▸ WHAT THE TASK ASKS: Rewrite each row below in full, shifting every coordinate in the answers by -93. Leave the pictures out.

——————————

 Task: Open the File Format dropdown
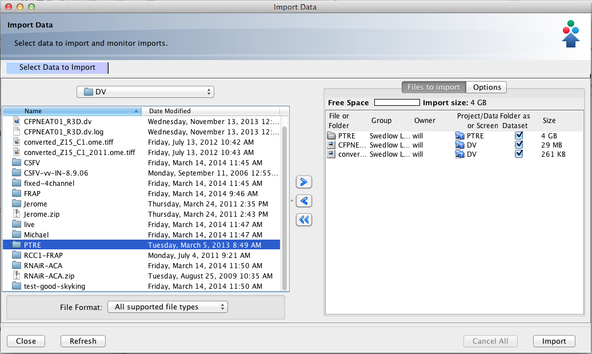pyautogui.click(x=167, y=307)
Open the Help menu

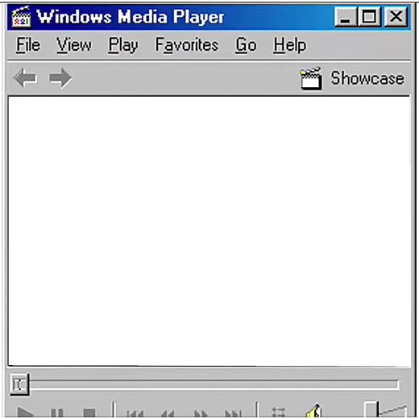290,45
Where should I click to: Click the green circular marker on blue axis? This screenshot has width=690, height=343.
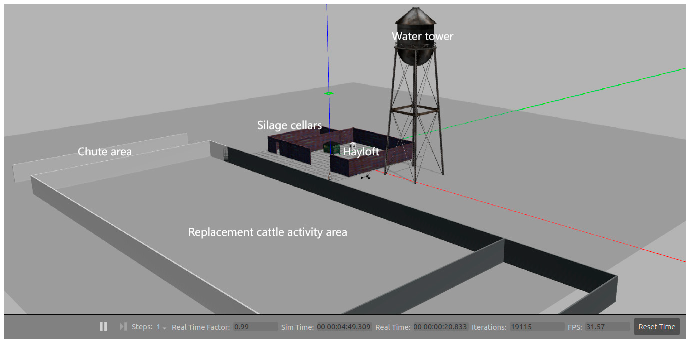(x=329, y=93)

——————————

▸ COMPLETE ANSWER:
 Task: Open the File Format dropdown
pyautogui.click(x=74, y=214)
Open the Help menu

197,-48
Where should I click to: Click the green circular marker on blue axis? This screenshot has width=690, height=343.
(x=236, y=0)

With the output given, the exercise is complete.